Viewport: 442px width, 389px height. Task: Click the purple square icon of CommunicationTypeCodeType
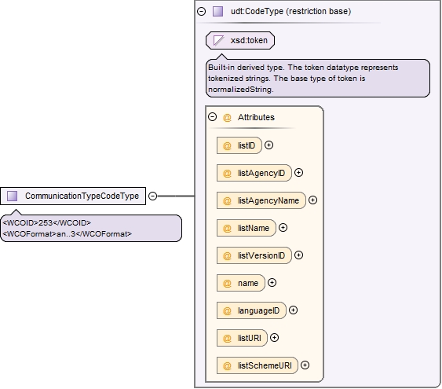12,196
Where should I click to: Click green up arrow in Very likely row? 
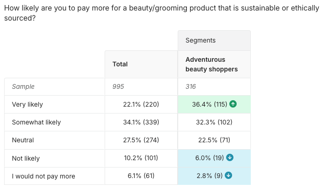[233, 104]
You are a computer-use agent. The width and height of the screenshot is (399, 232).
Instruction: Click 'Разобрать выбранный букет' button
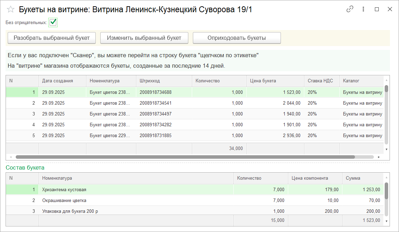coord(52,38)
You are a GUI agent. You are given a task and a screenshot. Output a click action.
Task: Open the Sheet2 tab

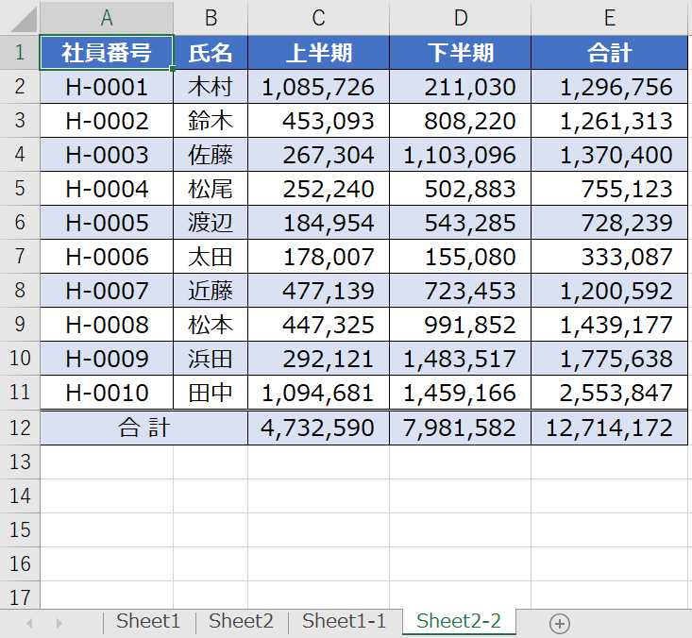point(241,621)
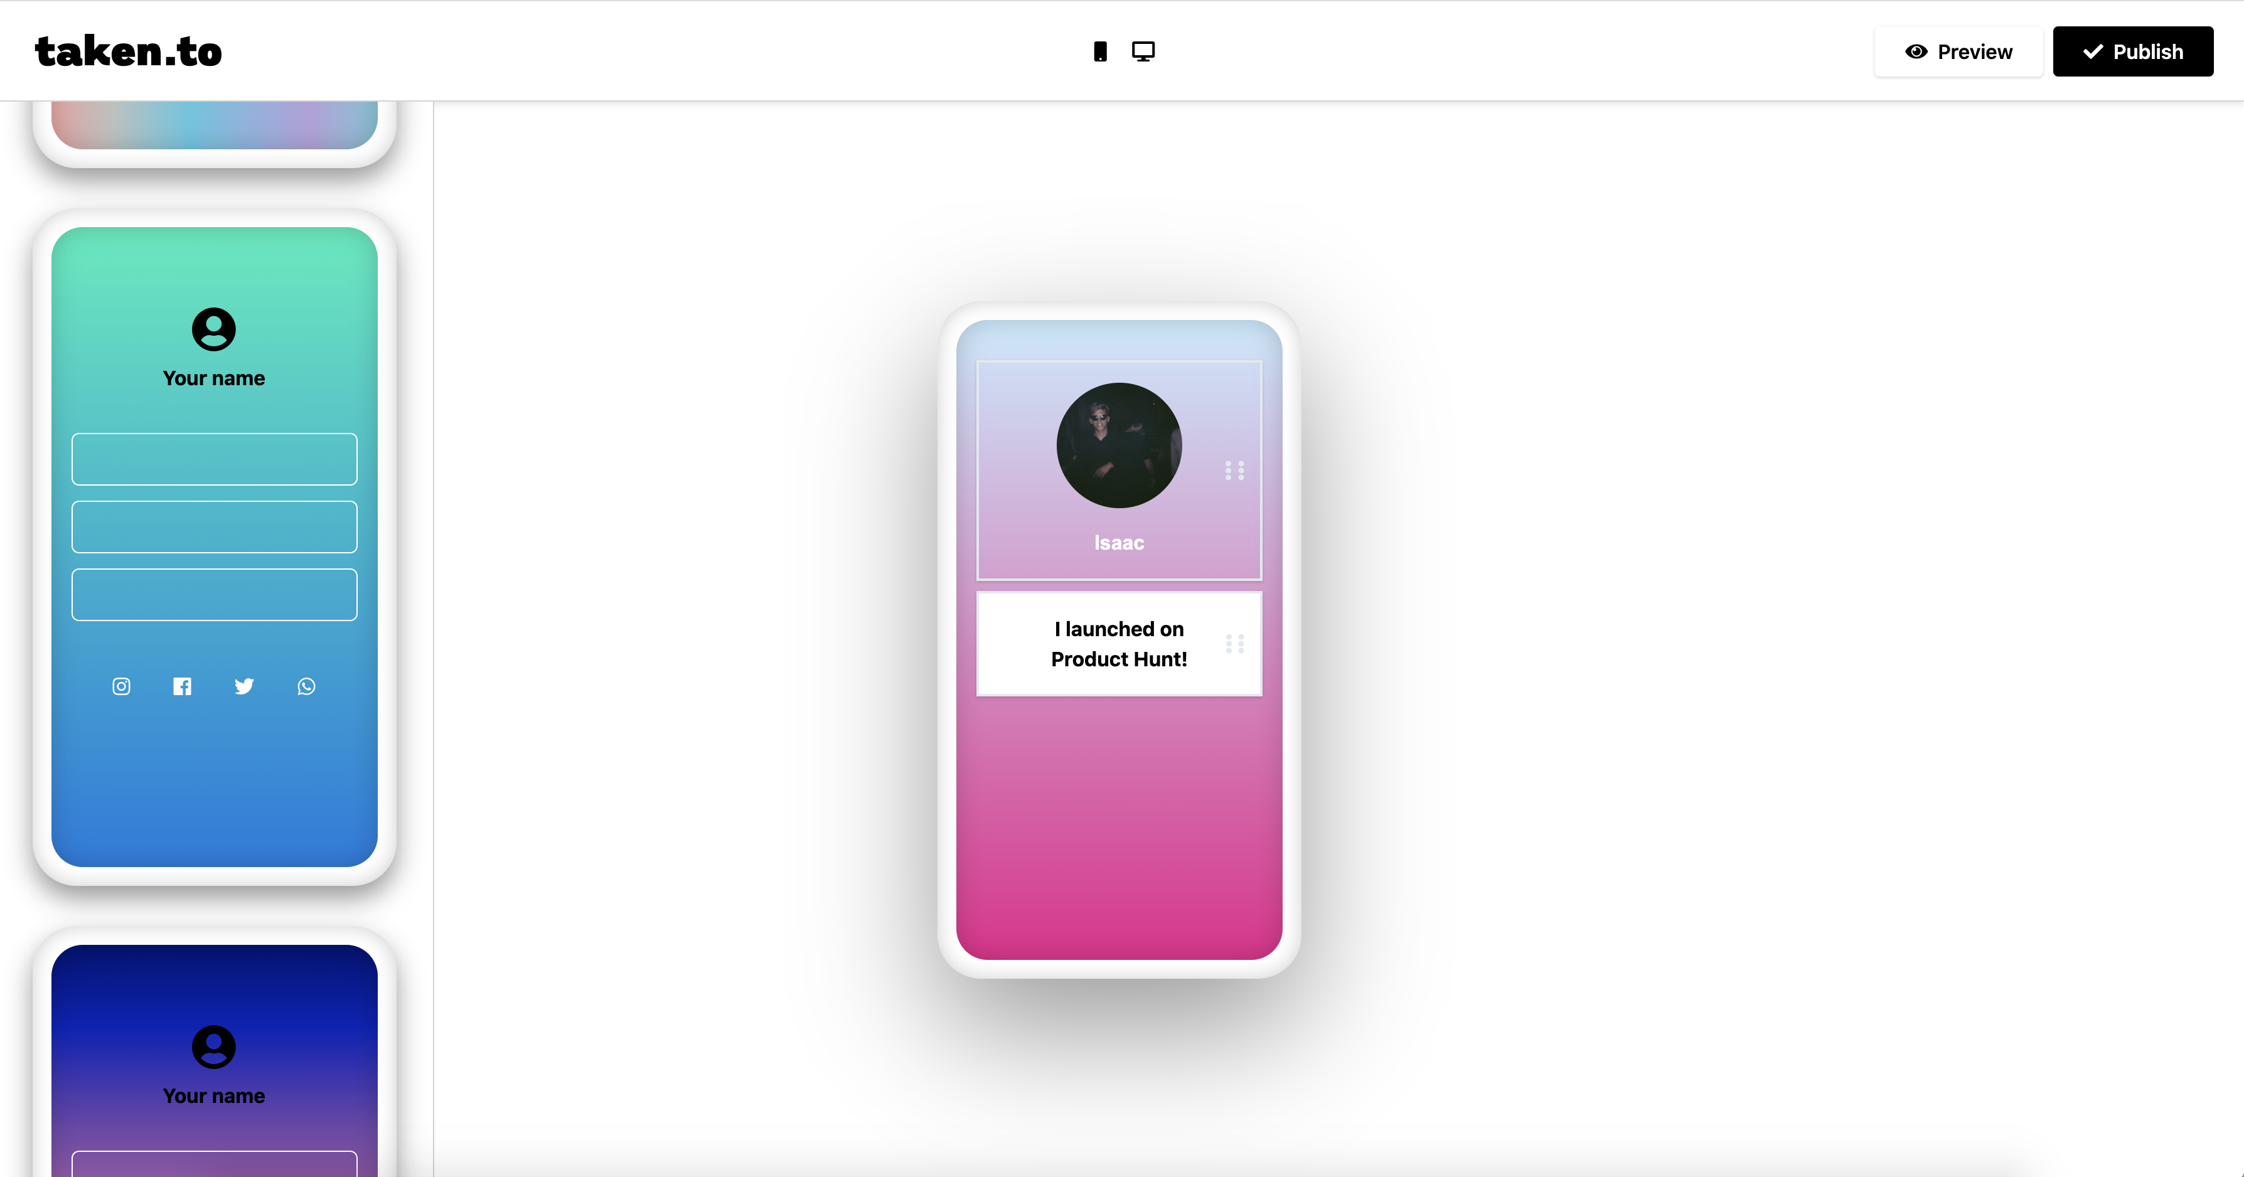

● ● ● ●

**Work request**
Produce a verbatim copy of every entry, excluding pictures.

**Your solution**
Viewport: 442px width, 389px height. Task: Click the purple square icon of CommunicationTypeCodeType
12,196
Where should I click to: Click green up arrow in Very likely row? 
[233, 104]
You are a computer-use agent. The width and height of the screenshot is (399, 232).
Instruction: Click 'Разобрать выбранный букет' button
coord(52,38)
You are a GUI agent. You are given a task and a screenshot. Output a click action.
Task: Open the Sheet2 tab

point(241,621)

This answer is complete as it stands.